+++ SUPPLIED ENTRIES +++
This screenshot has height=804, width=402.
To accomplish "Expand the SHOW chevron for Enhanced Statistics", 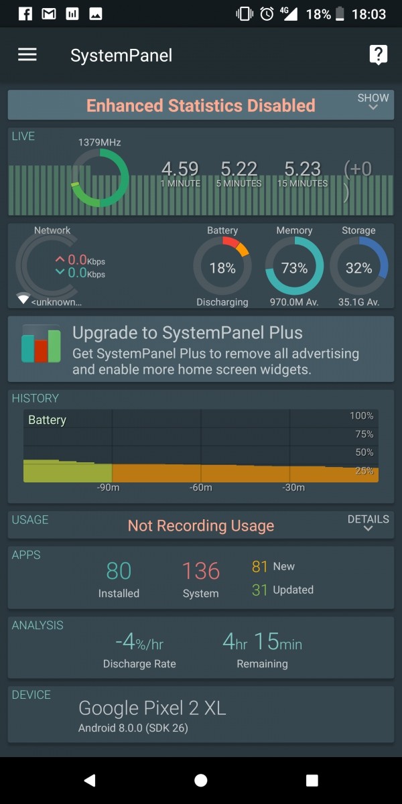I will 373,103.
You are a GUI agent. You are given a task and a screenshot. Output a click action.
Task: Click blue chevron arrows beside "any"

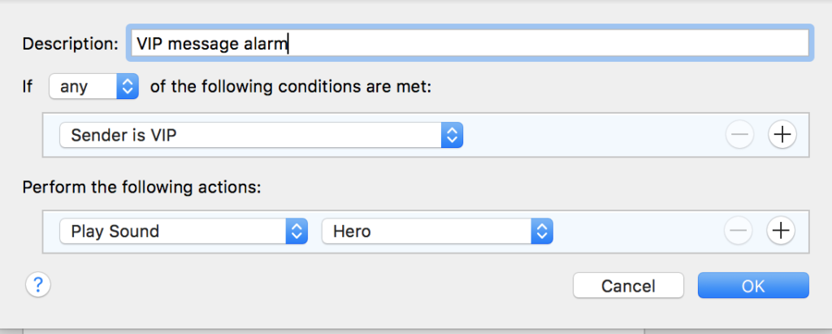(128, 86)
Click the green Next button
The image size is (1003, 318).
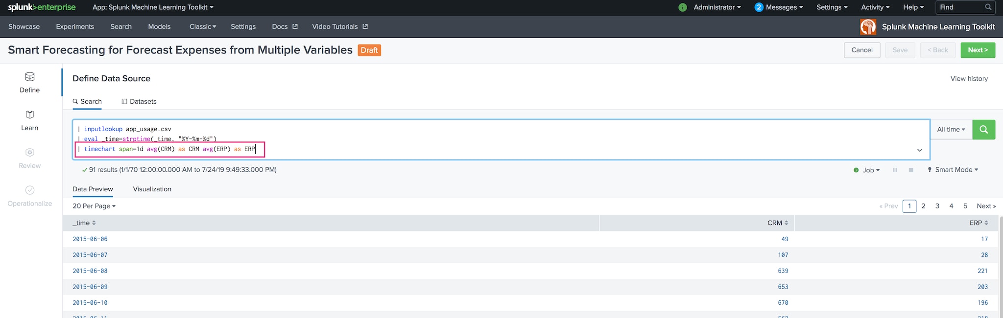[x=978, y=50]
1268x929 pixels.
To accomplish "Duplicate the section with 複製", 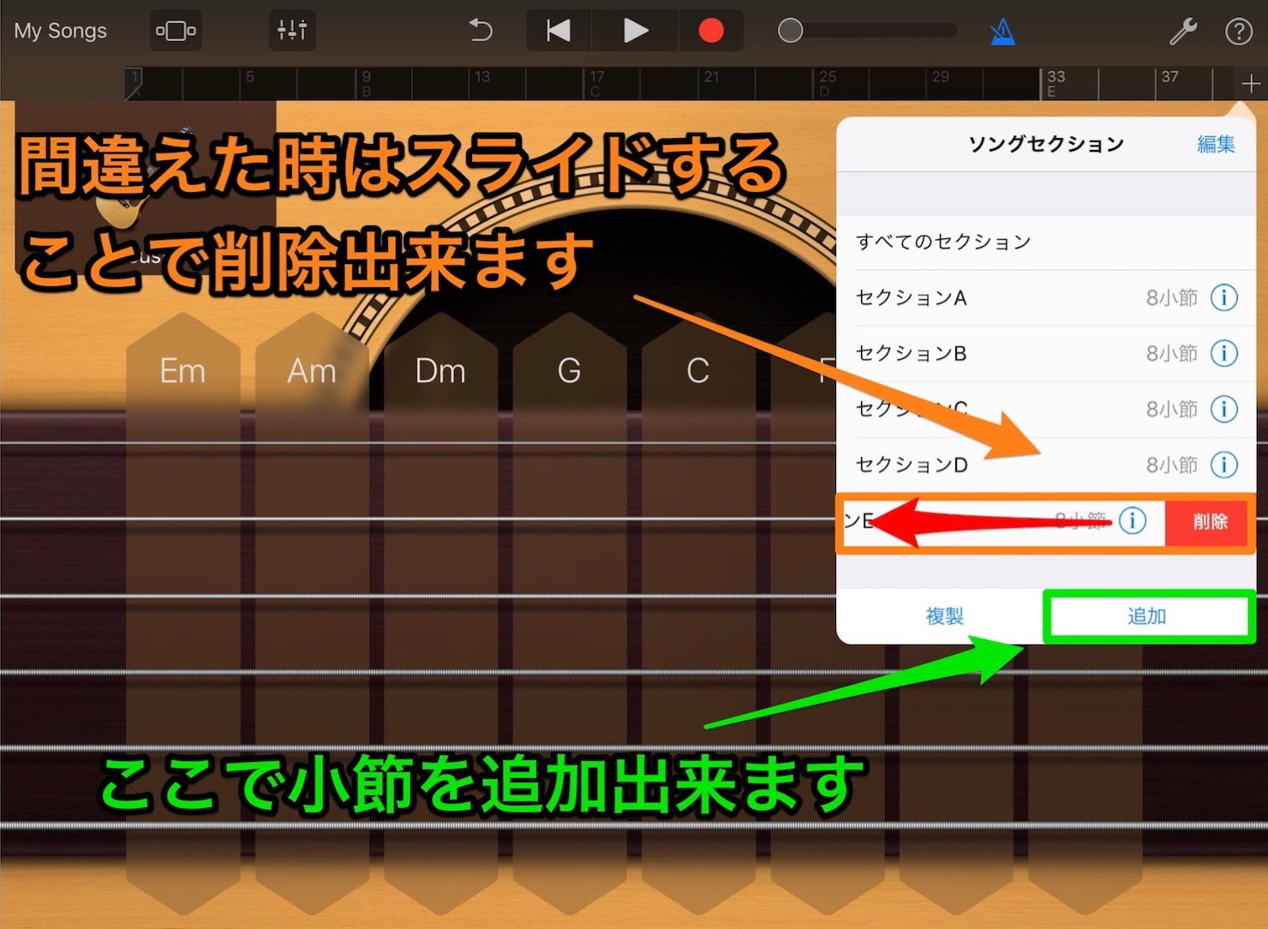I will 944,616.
+++
+++ SUPPLIED ENTRIES +++
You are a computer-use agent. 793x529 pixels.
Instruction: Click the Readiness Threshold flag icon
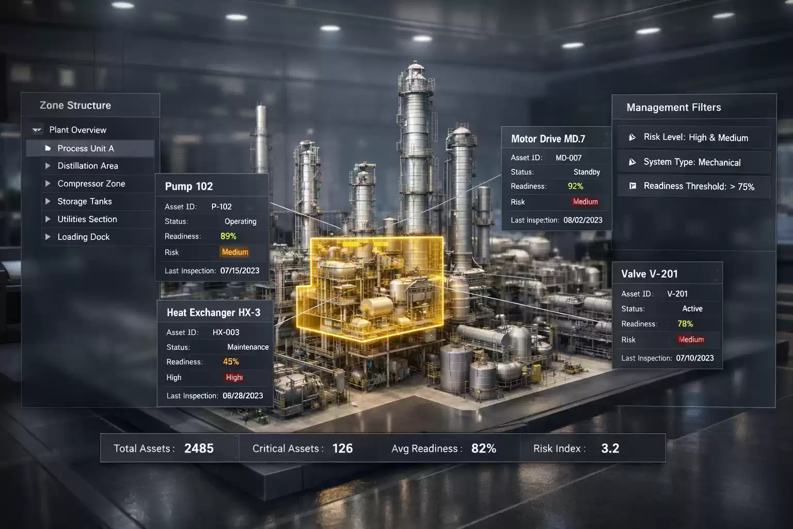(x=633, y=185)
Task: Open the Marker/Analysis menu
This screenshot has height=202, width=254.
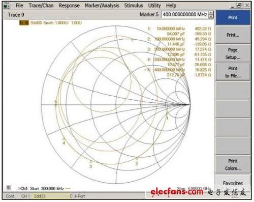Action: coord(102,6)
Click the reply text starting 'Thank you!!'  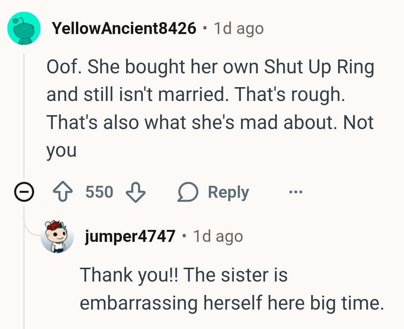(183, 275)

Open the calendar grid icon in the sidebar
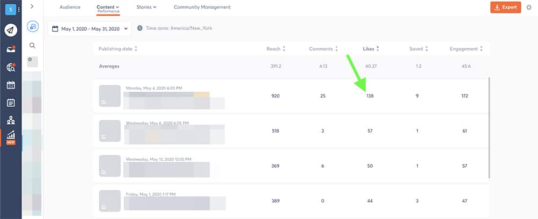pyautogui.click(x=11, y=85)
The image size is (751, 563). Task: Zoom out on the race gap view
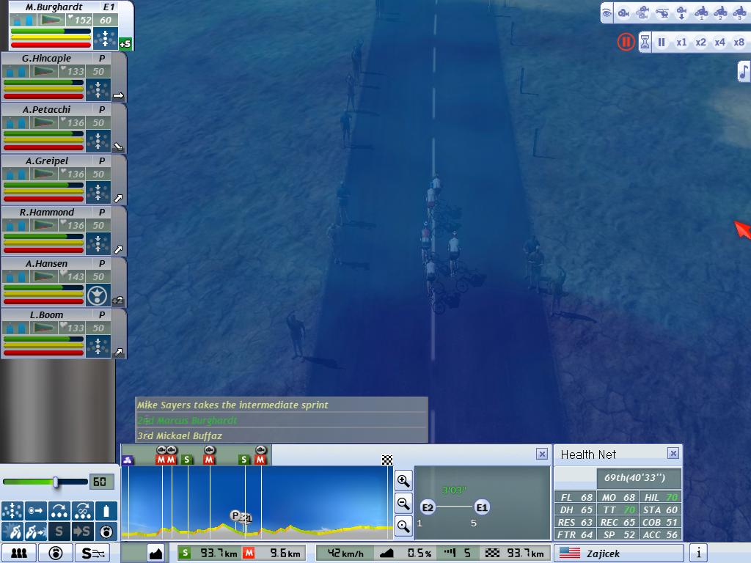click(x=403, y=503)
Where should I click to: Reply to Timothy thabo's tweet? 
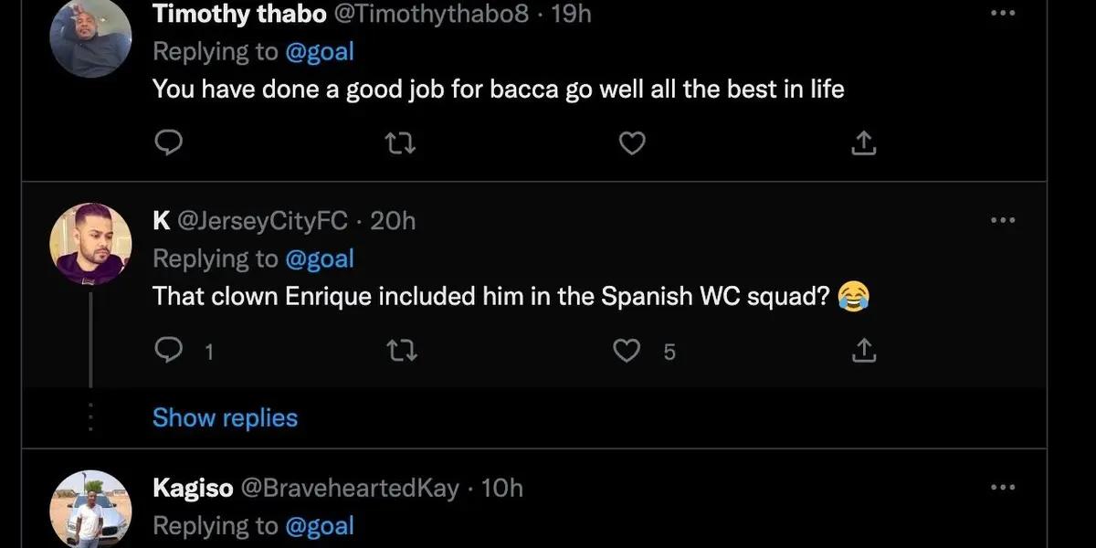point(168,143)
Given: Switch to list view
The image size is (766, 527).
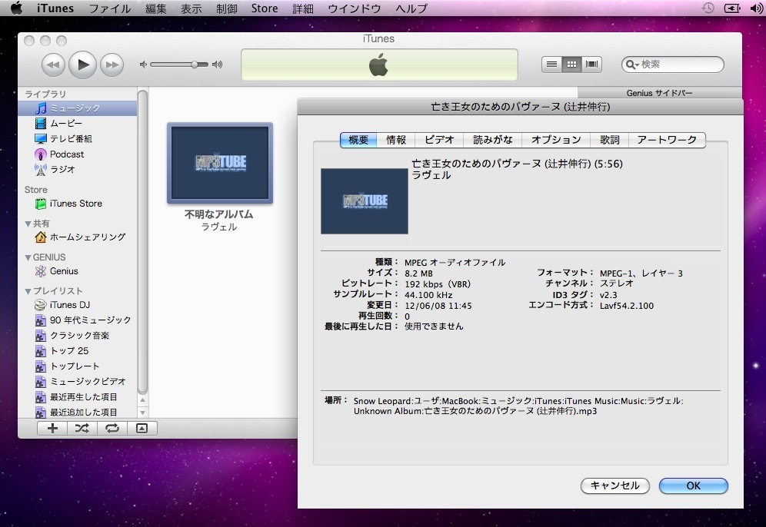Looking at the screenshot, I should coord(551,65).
+++
+++ SUPPLIED ENTRIES +++
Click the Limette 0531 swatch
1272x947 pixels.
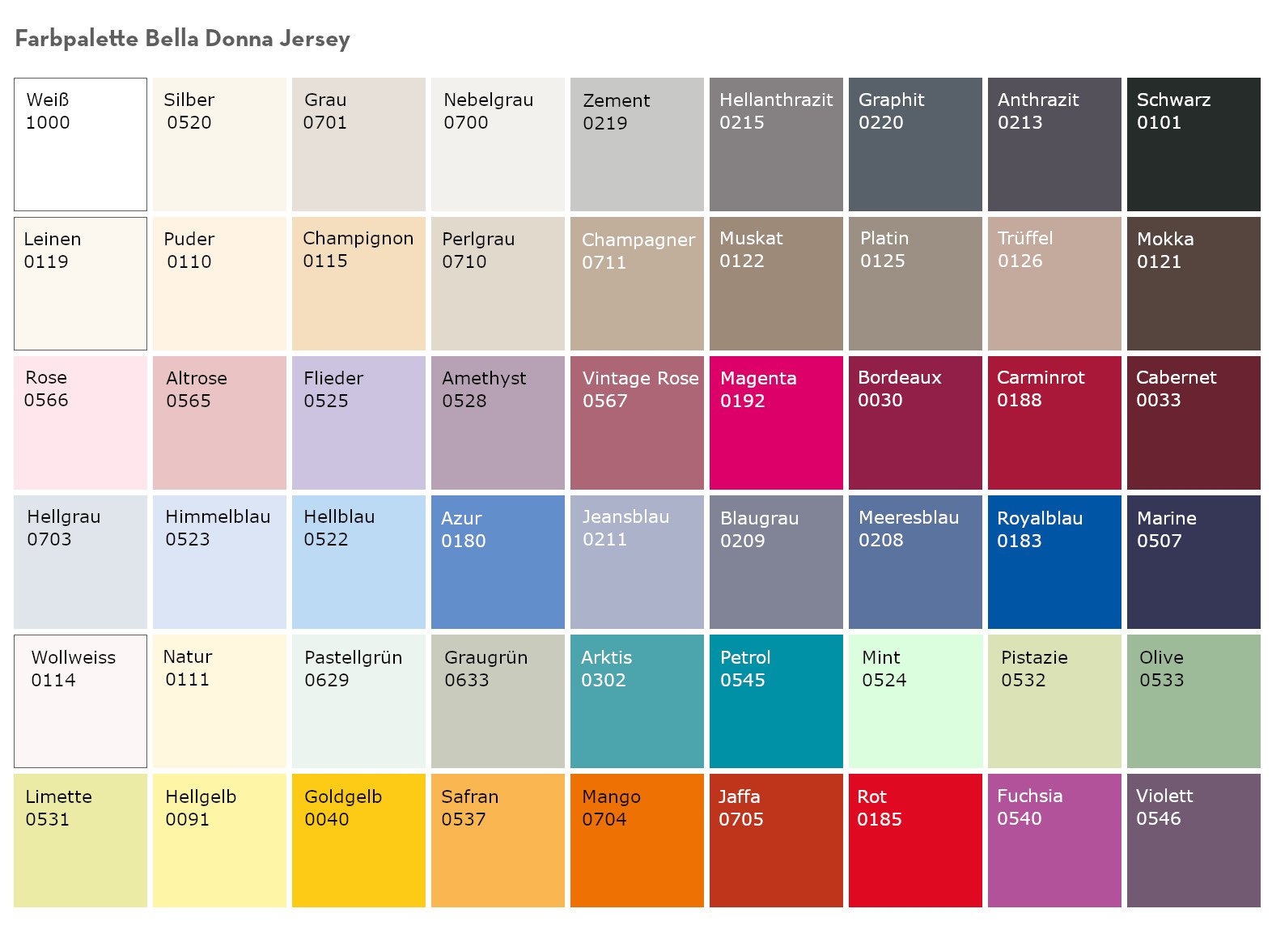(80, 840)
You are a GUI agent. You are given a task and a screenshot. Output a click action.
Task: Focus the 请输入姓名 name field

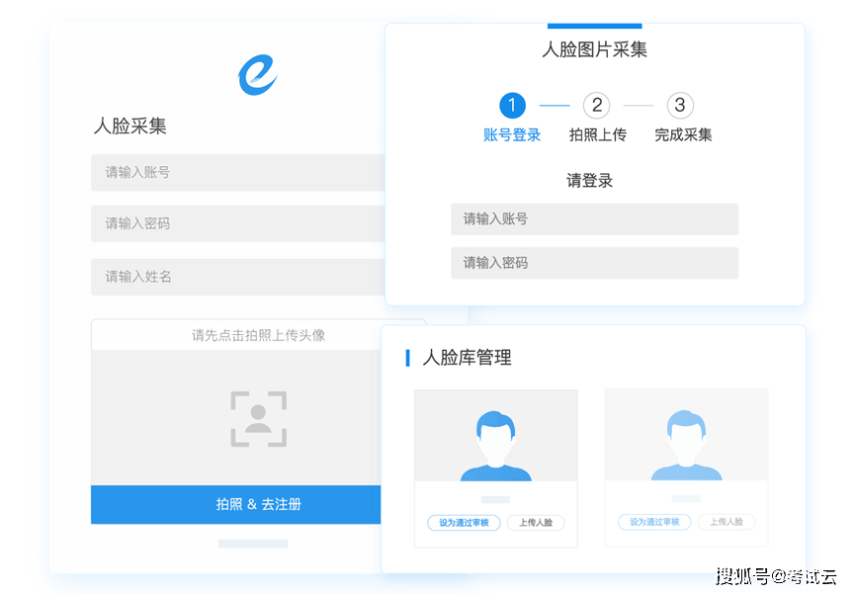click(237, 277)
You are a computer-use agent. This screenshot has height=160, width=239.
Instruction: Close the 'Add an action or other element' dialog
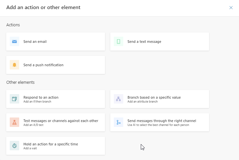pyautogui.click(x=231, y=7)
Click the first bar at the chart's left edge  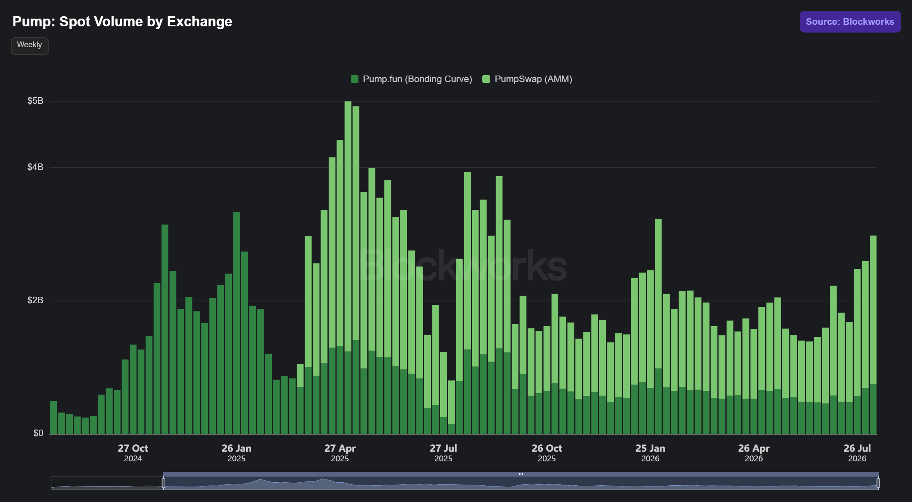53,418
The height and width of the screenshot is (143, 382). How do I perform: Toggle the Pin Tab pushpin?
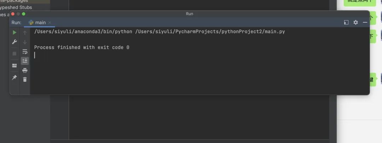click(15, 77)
+++
* _YOUR OBJECTIVE_:
Lay out the data from the line containing "Given: Switch to list view" up to and including the line containing "Looking at the" as a JSON list of strings, one string per line, omitting blank lines. Exclude the pictures from the output.

* _FINAL ANSWER_:
[
  "Given: Switch to list view",
  "The image size is (766, 527).",
  "Looking at the screenshot, I should coord(551,65)."
]